Your answer must be the full set of entries, reproduced exactly.

(Collected data)
--------------------------------
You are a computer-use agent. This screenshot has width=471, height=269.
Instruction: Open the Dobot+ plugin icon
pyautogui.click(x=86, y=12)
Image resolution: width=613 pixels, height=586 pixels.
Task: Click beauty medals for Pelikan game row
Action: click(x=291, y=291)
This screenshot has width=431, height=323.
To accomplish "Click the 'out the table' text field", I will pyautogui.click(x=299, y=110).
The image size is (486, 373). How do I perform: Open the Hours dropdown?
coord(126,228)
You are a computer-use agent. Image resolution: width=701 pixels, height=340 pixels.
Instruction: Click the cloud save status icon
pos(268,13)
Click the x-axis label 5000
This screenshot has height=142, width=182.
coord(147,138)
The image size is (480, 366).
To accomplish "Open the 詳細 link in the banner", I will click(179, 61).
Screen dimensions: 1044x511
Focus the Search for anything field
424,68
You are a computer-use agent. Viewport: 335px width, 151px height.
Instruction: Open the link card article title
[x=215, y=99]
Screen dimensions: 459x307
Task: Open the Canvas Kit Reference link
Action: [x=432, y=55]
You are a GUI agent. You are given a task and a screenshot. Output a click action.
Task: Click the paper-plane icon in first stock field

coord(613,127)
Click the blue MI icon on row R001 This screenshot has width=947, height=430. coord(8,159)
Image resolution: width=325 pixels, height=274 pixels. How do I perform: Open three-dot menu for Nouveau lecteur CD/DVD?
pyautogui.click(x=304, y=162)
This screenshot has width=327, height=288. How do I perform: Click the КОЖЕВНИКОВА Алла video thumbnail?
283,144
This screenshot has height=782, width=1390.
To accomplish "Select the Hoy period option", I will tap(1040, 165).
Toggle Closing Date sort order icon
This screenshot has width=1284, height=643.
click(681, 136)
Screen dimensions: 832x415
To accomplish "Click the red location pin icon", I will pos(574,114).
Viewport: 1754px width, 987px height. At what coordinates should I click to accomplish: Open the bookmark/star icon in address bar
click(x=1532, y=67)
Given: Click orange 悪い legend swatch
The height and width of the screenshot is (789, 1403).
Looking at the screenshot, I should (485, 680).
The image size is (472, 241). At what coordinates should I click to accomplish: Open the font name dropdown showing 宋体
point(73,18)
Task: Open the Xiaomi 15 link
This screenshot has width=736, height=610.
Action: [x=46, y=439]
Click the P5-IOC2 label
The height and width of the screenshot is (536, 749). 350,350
--------------------------------
**SOLUTION TO THE PROBLEM**.
You are a computer-use agent. This screenshot has width=471, height=269.
Instruction: Open the Dobot+ plugin icon
pyautogui.click(x=86, y=12)
Image resolution: width=613 pixels, height=586 pixels.
Task: Click beauty medals for Pelikan game row
Action: click(x=291, y=291)
This screenshot has width=431, height=323.
To accomplish "Click the 'out the table' text field", I will pyautogui.click(x=299, y=110).
The image size is (486, 373). How do I perform: Open the Hours dropdown?
coord(126,228)
You are a computer-use agent. Image resolution: width=701 pixels, height=340 pixels.
Instruction: Click the cloud save status icon
pos(268,13)
Click the x-axis label 5000
This screenshot has height=142, width=182.
coord(147,138)
The image size is (480, 366).
To accomplish "Open the 詳細 link in the banner", I will click(179, 61).
Screen dimensions: 1044x511
Focus the Search for anything field
424,68
You are a computer-use agent. Viewport: 335px width, 151px height.
Instruction: Open the link card article title
[x=215, y=99]
Screen dimensions: 459x307
Task: Open the Canvas Kit Reference link
Action: [x=432, y=55]
You are a GUI agent. You are given a task and a screenshot. Output a click action.
Task: Click the paper-plane icon in first stock field

coord(613,127)
Click the blue MI icon on row R001 This screenshot has width=947, height=430. coord(8,159)
Image resolution: width=325 pixels, height=274 pixels. How do I perform: Open three-dot menu for Nouveau lecteur CD/DVD?
pyautogui.click(x=304, y=162)
This screenshot has width=327, height=288. How do I perform: Click the КОЖЕВНИКОВА Алла video thumbnail?
283,144
This screenshot has height=782, width=1390.
To accomplish "Select the Hoy period option", I will tap(1040, 165).
Toggle Closing Date sort order icon
This screenshot has width=1284, height=643.
click(681, 136)
Screen dimensions: 832x415
To accomplish "Click the red location pin icon", I will pos(574,114).
Viewport: 1754px width, 987px height. At what coordinates should I click to accomplish: Open the bookmark/star icon in address bar
click(x=1532, y=67)
Given: Click orange 悪い legend swatch
The height and width of the screenshot is (789, 1403).
Looking at the screenshot, I should (485, 680).
The image size is (472, 241). At what coordinates should I click to accomplish: Open the font name dropdown showing 宋体
point(73,18)
Task: Open the Xiaomi 15 link
This screenshot has width=736, height=610.
Action: [x=46, y=439]
Click the P5-IOC2 label
The height and width of the screenshot is (536, 749). 350,350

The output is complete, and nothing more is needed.